[Stored items from a collection]
***
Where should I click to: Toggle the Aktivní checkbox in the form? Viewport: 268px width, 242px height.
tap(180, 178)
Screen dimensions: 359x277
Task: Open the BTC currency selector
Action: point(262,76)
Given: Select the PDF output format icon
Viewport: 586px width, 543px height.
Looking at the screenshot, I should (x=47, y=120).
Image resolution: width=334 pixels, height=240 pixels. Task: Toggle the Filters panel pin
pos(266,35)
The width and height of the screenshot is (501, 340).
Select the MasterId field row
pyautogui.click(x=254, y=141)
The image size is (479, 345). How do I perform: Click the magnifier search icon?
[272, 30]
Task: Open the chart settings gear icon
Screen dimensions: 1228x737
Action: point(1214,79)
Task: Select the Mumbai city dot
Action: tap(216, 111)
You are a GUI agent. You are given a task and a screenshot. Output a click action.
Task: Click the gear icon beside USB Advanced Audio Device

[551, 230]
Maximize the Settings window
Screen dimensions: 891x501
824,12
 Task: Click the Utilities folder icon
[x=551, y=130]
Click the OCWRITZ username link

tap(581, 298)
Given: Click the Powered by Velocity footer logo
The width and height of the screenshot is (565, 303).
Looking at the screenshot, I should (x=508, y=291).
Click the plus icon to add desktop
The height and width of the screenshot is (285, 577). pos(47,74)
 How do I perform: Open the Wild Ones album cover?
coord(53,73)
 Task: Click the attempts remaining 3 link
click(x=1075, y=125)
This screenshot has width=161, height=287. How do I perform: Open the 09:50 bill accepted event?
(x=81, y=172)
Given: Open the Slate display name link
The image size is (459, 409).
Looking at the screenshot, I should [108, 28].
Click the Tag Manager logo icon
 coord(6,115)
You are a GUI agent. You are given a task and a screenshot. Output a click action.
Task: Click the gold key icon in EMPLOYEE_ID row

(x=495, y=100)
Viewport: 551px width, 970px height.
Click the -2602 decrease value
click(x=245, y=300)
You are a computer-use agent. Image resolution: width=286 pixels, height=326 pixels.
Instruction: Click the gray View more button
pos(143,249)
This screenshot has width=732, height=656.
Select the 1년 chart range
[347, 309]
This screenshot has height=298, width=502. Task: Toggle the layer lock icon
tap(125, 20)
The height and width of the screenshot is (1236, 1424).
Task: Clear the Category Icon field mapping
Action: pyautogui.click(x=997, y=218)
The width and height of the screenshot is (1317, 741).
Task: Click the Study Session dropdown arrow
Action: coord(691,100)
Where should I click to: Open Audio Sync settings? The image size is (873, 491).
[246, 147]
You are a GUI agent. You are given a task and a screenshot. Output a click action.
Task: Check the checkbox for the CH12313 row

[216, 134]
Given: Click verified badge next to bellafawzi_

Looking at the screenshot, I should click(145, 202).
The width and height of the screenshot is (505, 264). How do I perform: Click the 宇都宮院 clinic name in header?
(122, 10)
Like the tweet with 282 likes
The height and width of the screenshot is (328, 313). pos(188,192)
***
Please print the records above exactly, leaving nothing out.

Where should I click to: Toggle the Aktivní checkbox in the form? Viewport: 268px width, 242px height.
tap(180, 178)
Screen dimensions: 359x277
Task: Open the BTC currency selector
Action: point(262,76)
Given: Select the PDF output format icon
Viewport: 586px width, 543px height.
Looking at the screenshot, I should (x=47, y=120).
Image resolution: width=334 pixels, height=240 pixels. Task: Toggle the Filters panel pin
pos(266,35)
The width and height of the screenshot is (501, 340).
Select the MasterId field row
pyautogui.click(x=254, y=141)
The image size is (479, 345). How do I perform: Click the magnifier search icon?
[272, 30]
Task: Open the chart settings gear icon
Screen dimensions: 1228x737
Action: point(1214,79)
Task: Select the Mumbai city dot
Action: tap(216, 111)
You are a GUI agent. You are given a task and a screenshot. Output a click action.
Task: Click the gear icon beside USB Advanced Audio Device

[551, 230]
Maximize the Settings window
Screen dimensions: 891x501
824,12
 Task: Click the Utilities folder icon
[x=551, y=130]
Click the OCWRITZ username link

tap(581, 298)
Given: Click the Powered by Velocity footer logo
The width and height of the screenshot is (565, 303).
Looking at the screenshot, I should (x=508, y=291).
Click the plus icon to add desktop
The height and width of the screenshot is (285, 577). pos(47,74)
 How do I perform: Open the Wild Ones album cover?
coord(53,73)
 Task: Click the attempts remaining 3 link
click(x=1075, y=125)
This screenshot has width=161, height=287. How do I perform: Open the 09:50 bill accepted event?
(x=81, y=172)
Given: Open the Slate display name link
The image size is (459, 409).
Looking at the screenshot, I should [108, 28].
Click the Tag Manager logo icon
 coord(6,115)
You are a GUI agent. You are given a task and a screenshot. Output a click action.
Task: Click the gold key icon in EMPLOYEE_ID row

(x=495, y=100)
Viewport: 551px width, 970px height.
Click the -2602 decrease value
click(x=245, y=300)
You are a computer-use agent. Image resolution: width=286 pixels, height=326 pixels.
Instruction: Click the gray View more button
pos(143,249)
This screenshot has width=732, height=656.
Select the 1년 chart range
[347, 309]
This screenshot has height=298, width=502. Task: Toggle the layer lock icon
tap(125, 20)
The height and width of the screenshot is (1236, 1424).
Task: Clear the Category Icon field mapping
Action: pyautogui.click(x=997, y=218)
The width and height of the screenshot is (1317, 741).
Task: Click the Study Session dropdown arrow
Action: coord(691,100)
Where should I click to: Open Audio Sync settings? The image size is (873, 491).
[246, 147]
You are a GUI agent. You are given a task and a screenshot. Output a click action.
Task: Check the checkbox for the CH12313 row

[216, 134]
Given: Click verified badge next to bellafawzi_

Looking at the screenshot, I should click(145, 202).
The width and height of the screenshot is (505, 264). How do I perform: Click the 宇都宮院 clinic name in header?
(122, 10)
Like the tweet with 282 likes
The height and width of the screenshot is (328, 313). pos(188,192)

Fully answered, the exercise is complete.